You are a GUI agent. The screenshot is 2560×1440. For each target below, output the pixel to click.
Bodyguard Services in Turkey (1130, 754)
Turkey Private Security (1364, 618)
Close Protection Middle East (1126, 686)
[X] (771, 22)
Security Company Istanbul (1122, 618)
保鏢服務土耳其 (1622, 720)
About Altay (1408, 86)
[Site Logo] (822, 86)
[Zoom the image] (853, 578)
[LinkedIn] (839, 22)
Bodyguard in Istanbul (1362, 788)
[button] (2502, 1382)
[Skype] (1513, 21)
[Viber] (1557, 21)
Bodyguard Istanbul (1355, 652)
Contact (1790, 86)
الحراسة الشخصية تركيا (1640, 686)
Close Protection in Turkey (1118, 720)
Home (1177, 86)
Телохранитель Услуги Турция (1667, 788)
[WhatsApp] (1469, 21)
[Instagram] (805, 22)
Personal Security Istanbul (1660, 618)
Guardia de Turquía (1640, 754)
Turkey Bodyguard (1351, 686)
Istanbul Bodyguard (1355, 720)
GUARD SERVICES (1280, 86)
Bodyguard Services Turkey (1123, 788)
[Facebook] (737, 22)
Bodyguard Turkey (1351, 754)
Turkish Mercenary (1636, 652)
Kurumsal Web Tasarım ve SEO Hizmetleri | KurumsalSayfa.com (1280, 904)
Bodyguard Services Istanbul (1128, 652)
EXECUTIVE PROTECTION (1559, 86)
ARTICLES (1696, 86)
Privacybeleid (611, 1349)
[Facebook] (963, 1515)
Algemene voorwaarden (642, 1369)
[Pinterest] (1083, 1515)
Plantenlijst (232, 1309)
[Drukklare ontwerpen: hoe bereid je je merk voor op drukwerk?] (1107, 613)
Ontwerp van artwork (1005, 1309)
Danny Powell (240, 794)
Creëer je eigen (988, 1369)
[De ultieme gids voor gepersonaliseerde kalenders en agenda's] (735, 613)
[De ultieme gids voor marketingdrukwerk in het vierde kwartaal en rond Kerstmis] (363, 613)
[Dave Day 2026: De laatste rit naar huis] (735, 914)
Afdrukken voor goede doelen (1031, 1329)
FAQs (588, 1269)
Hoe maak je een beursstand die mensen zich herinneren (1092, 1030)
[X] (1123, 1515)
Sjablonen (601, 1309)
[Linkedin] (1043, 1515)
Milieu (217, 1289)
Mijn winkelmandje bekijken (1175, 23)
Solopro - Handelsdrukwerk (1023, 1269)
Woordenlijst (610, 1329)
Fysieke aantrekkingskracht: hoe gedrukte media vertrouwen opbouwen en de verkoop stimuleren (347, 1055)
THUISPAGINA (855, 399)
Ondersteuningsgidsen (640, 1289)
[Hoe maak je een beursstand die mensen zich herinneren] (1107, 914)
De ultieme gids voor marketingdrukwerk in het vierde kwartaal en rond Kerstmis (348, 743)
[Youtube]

■ **Your goal**: Each line above must be returned exactly as written.

■ **Your solution**:
You are a GUI agent. The screenshot is 2560×1440. For each target below, output the pixel to click.
Bodyguard Services in Turkey (1130, 754)
Turkey Private Security (1364, 618)
Close Protection Middle East (1126, 686)
[X] (771, 22)
Security Company Istanbul (1122, 618)
保鏢服務土耳其 (1622, 720)
About Altay (1408, 86)
[Site Logo] (822, 86)
[Zoom the image] (853, 578)
[LinkedIn] (839, 22)
Bodyguard in Istanbul (1362, 788)
[button] (2502, 1382)
[Skype] (1513, 21)
[Viber] (1557, 21)
Bodyguard Istanbul (1355, 652)
Contact (1790, 86)
الحراسة الشخصية تركيا (1640, 686)
Close Protection in Turkey (1118, 720)
Home (1177, 86)
Телохранитель Услуги Турция (1667, 788)
[WhatsApp] (1469, 21)
[Instagram] (805, 22)
Personal Security Istanbul (1660, 618)
Guardia de Turquía (1640, 754)
Turkey Bodyguard (1351, 686)
Istanbul Bodyguard (1355, 720)
GUARD SERVICES (1280, 86)
Bodyguard Services Turkey (1123, 788)
[Facebook] (737, 22)
Bodyguard Turkey (1351, 754)
Turkish Mercenary (1636, 652)
Kurumsal Web Tasarım ve SEO Hizmetleri | KurumsalSayfa.com (1280, 904)
Bodyguard Services Istanbul (1128, 652)
EXECUTIVE PROTECTION (1559, 86)
ARTICLES (1696, 86)
Privacybeleid (611, 1349)
[Facebook] (963, 1515)
Algemene voorwaarden (642, 1369)
[Pinterest] (1083, 1515)
Plantenlijst (232, 1309)
[Drukklare ontwerpen: hoe bereid je je merk voor op drukwerk?] (1107, 613)
Ontwerp van artwork (1005, 1309)
Danny Powell (240, 794)
Creëer je eigen (988, 1369)
[De ultieme gids voor gepersonaliseerde kalenders en agenda's] (735, 613)
[De ultieme gids voor marketingdrukwerk in het vierde kwartaal en rond Kerstmis] (363, 613)
[Dave Day 2026: De laatste rit naar huis] (735, 914)
Afdrukken voor goede doelen (1031, 1329)
FAQs (588, 1269)
Hoe maak je een beursstand die mensen zich herinneren (1092, 1030)
[X] (1123, 1515)
Sjablonen (601, 1309)
[Linkedin] (1043, 1515)
Milieu (217, 1289)
Mijn winkelmandje bekijken (1175, 23)
Solopro - Handelsdrukwerk (1023, 1269)
Woordenlijst (610, 1329)
Fysieke aantrekkingskracht: hoe gedrukte media vertrouwen opbouwen en de verkoop stimuleren (347, 1055)
THUISPAGINA (855, 399)
Ondersteuningsgidsen (640, 1289)
[Hoe maak je een beursstand die mensen zich herinneren] (1107, 914)
De ultieme gids voor marketingdrukwerk in het vierde kwartaal en rond Kerstmis (348, 743)
[Youtube]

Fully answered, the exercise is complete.